Wo soll das Kind nach der Trennung leben? Für viele Eltern ist das eine zentrale Frage, über die mitunter hart verhandelt wird – nicht selten vor Gericht. Ein Vorstoß der Bundesfamilienministerin Katarina Barley das sogenannte „Wechselmodell“ zu unterstützen könnte nun zu einem Paradigmenwechsel führen. Bereits im Februar 2017 urteilte der Bundesgerichtshofs (BGH), es spräche nichts dagegen, wenn Familiengerichte ein „Wechselmodell“ anordnen und auch gegen den Willen des anderen Elternteils (in der Regel die Mutter) durchsetzen, wenn diese geteilte Betreuung dem Wohl des Kindes am besten entspricht.
Kindeswohl versus klassische Rollenverteilung
Das Urteil ist eine Aufforderung sowohl an Eltern als auch an Familiengerichte und Institutionen bei der Entscheidungsfindung das Kind in den Mittelpunkt zu stellen. Dabei berührt es verschiedene Aspekte: Zentral ist das Wohl des Kindes als eigenständiges Subjekt. Je älter das Kind wird, umso wichtiger werden seine eigenen Wünsche und Vorstellungen, wie und wo es wohnen will. Das bisher mehrheitlich (zu 90 %) angewandte „Residenzmodell“, bei dem das Kind beispielsweise bei der Mutter wohnt und nur jedes zweite Wochenende beim Vater ist, folgt der klassischen Rollenverteilung. Die Mütter sind für die Kinder zuständig, die Väter sind Ernährer der Familie und erhalten nicht den zeitlichen gleichen Anteil für die Kinderbetreuung zugesprochen. Dies entspricht nicht mehr der Realität, weil sich heute mehr Väter an der Erziehung ihrer Kinder beteiligen wollen und Mütter nicht mehr in dem Maße beruflich zurückstecken wollen wie früher. Mehr als die Hälfte der Scheidungseltern (51 %) wünschen sich, weiterhin mit dem Kind im Alltag gemeinsam zu leben (Allensbach-Studie), wenn auch an unterschiedlichen Wohnorten.
Hürden des Wechselmodells
Die Realität zeigt aber auch, dass nur 22 Prozent diesen Wunsch in die Praxis umsetzen können. Das hat verschiedene Gründe:
Die Trennungs- oder Scheidungsphase ist nicht die beste Zeit für die Aushandlung von Verständigungen und Kompromissen: Ohne Hilfe ist die Kompromissfindung oft schwierig. Hier bedarf es der Mediation und Beratung, um die Elternrolle trotz der aufgekündigten Partnerschaft im Sinne des Kindes leben zu können. Paare müssen permanent an der gemeinsamen Verantwortung und dem Aufbau von neuem Vertrauen arbeiten. Wer glaubt, mit der Scheidung hat man den Partner „entsorgt“, täuscht sich: Die gemeinsame Elternschaft ist auf Lebenszeit angelegt und es muss je nach Entwicklungsstand des Kindes daran gearbeitet werden.
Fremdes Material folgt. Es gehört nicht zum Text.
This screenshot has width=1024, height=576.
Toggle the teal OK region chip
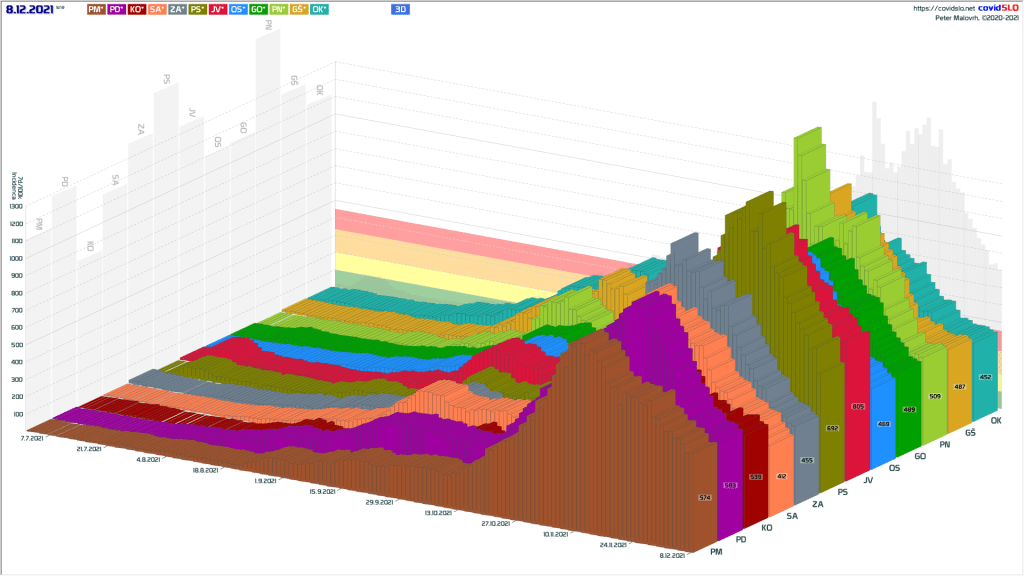[319, 9]
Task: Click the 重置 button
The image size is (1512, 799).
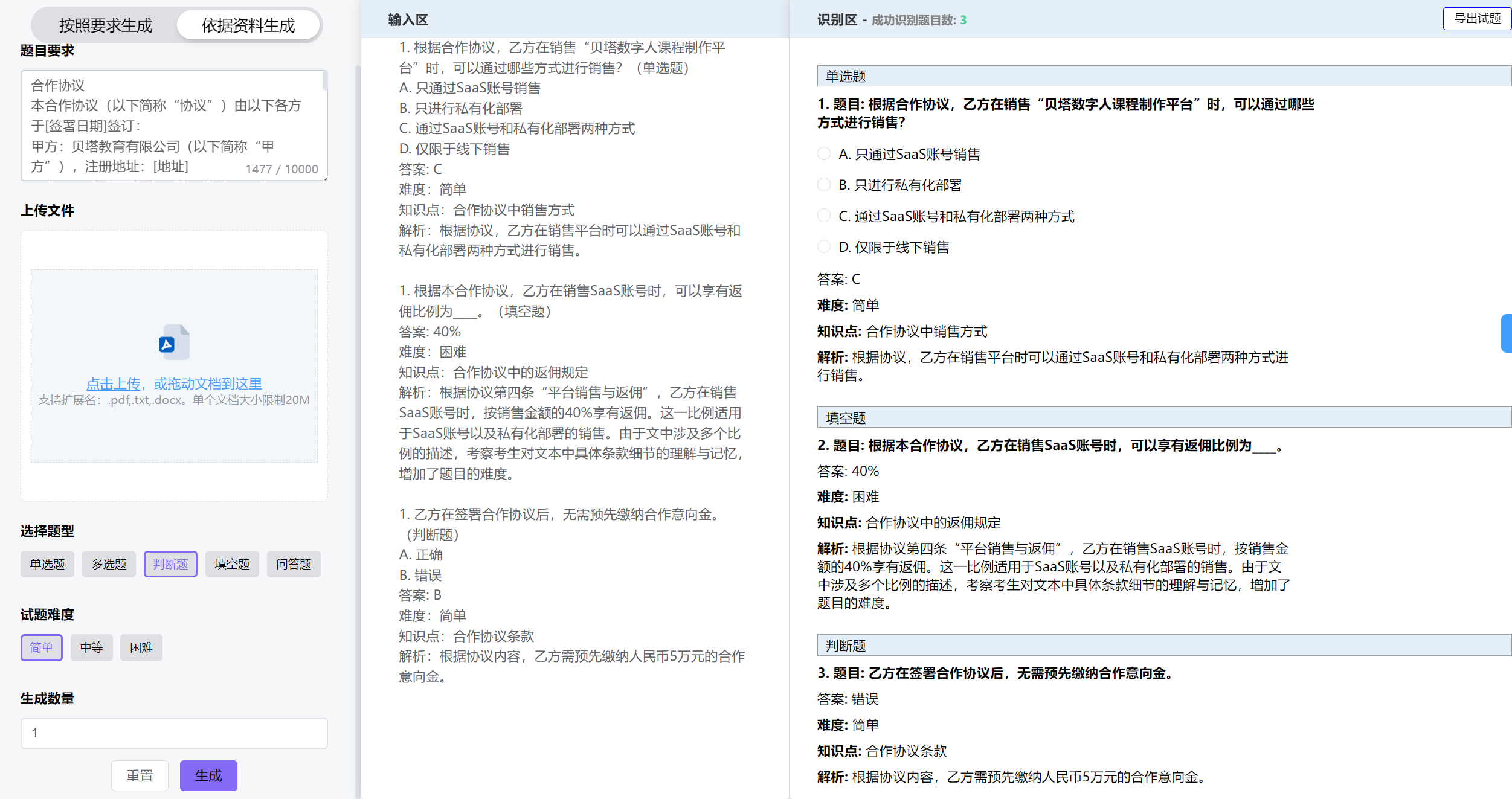Action: click(x=140, y=775)
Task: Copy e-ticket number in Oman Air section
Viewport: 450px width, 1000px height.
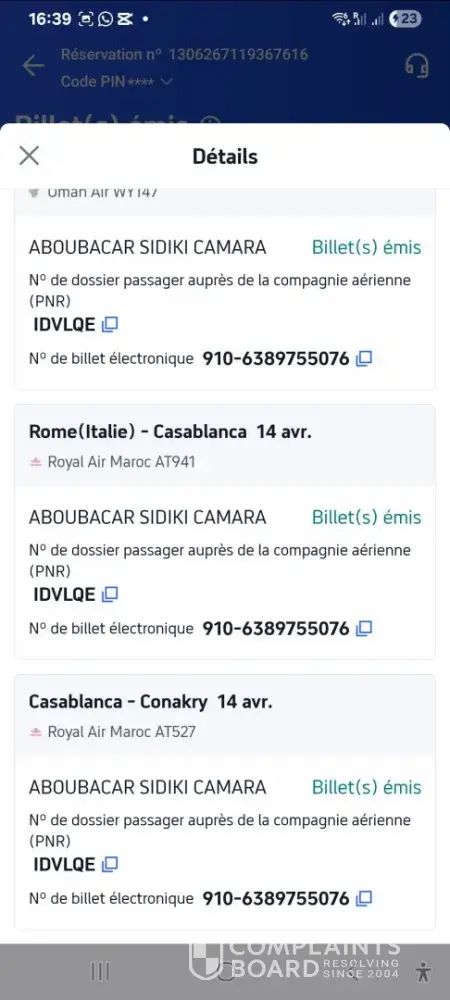Action: [364, 359]
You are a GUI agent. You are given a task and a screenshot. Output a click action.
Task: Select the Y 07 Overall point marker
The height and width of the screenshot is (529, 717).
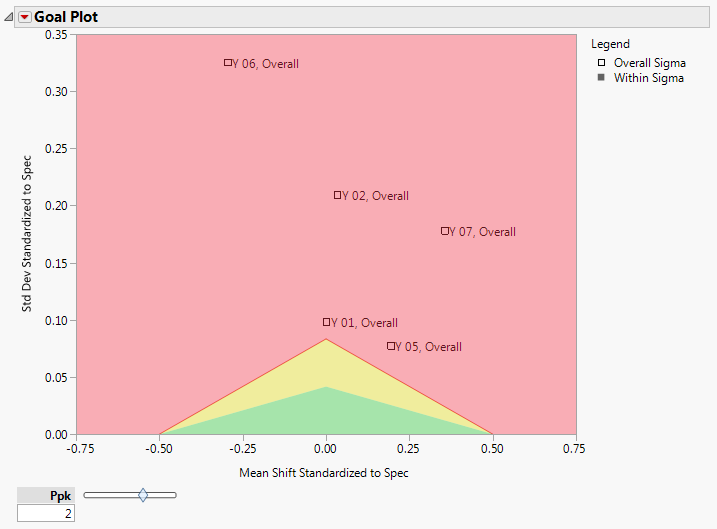pos(445,231)
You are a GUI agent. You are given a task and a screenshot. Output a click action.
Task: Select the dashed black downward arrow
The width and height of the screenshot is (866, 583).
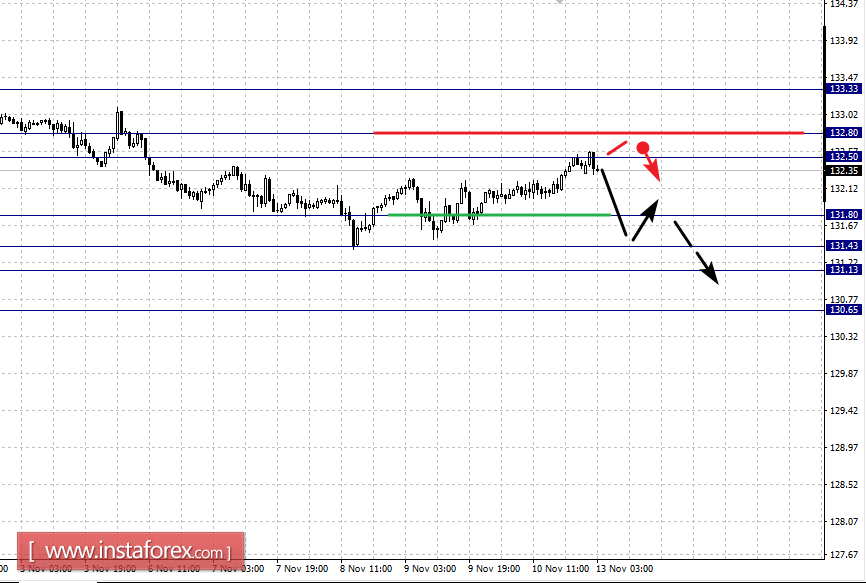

Eltern fürchten, Kinder könnten durch das Wechselmodell entwurzelt werden: Diese Befürchtungen bestätigen sich in der Praxis nicht, sofern das Wechselmodell kindgerecht gestaltet ist. Eine Studie des Deutschen Jugendinstituts zeigt, dass sich Kinder – nicht nur ältere – meist sehr gut mit dem Leben in zwei Elternhäusern arrangieren und sich dies positiv auf ihre Entwicklung auswirkt. Entscheidend sei, wie Eltern den Kindern begegnen und nicht, in welchen Räumen dies stattfindet. Für das Gelingen des Wechselmodells sei es wichtig, dass die Wohnorte der Eltern nicht weit voneinander entfernt liegen und dass der Wechsel mit zunehmendem Alter der Kinder flexibel gestaltet wird, so die Empfehlung von Prof. Dr. Jörg Maiwald, Geschäftsführer der Deutschen Liga für das Kind. Allerdings ist das Wechselmodell nicht für jedes Kind geeignet, weshalb der Wille des Kindes hinterfragt und altersgemäß berücksichtigt werden muss. Betreuten bisher beide Eltern das Kind, sollte dies weiter möglich sein, um die gewachsenen Bindungen zu erhalten und weiterentwickeln zu können.
Nicht jede Familie kann sich das Wechselmodell leisten
Allzu oft scheitern die besten Vorsätze am knappen und teuren Wohnraum in größeren Städten, an den logistischen Herausforderungen oder den Arbeitszeiten und -anforderungen von Müttern und Vätern. Diese Hürden gilt es mit Hilfe der Familienpolitik zu lösen. Insbesondere brauchen hier Unternehmen einen Schub für die Gleichstellung von Vätern in punkto flexible Arbeitszeiten und Elternzeit und auch einen Wandel in der Führungskultur: Noch immer ist Führungskräften zu wenig bewusst, dass gelebte Verantwortung in der Familie nicht einen Kompetenzverlust, sondern einen Kompetenzgewinn für das Unternehmen bringt.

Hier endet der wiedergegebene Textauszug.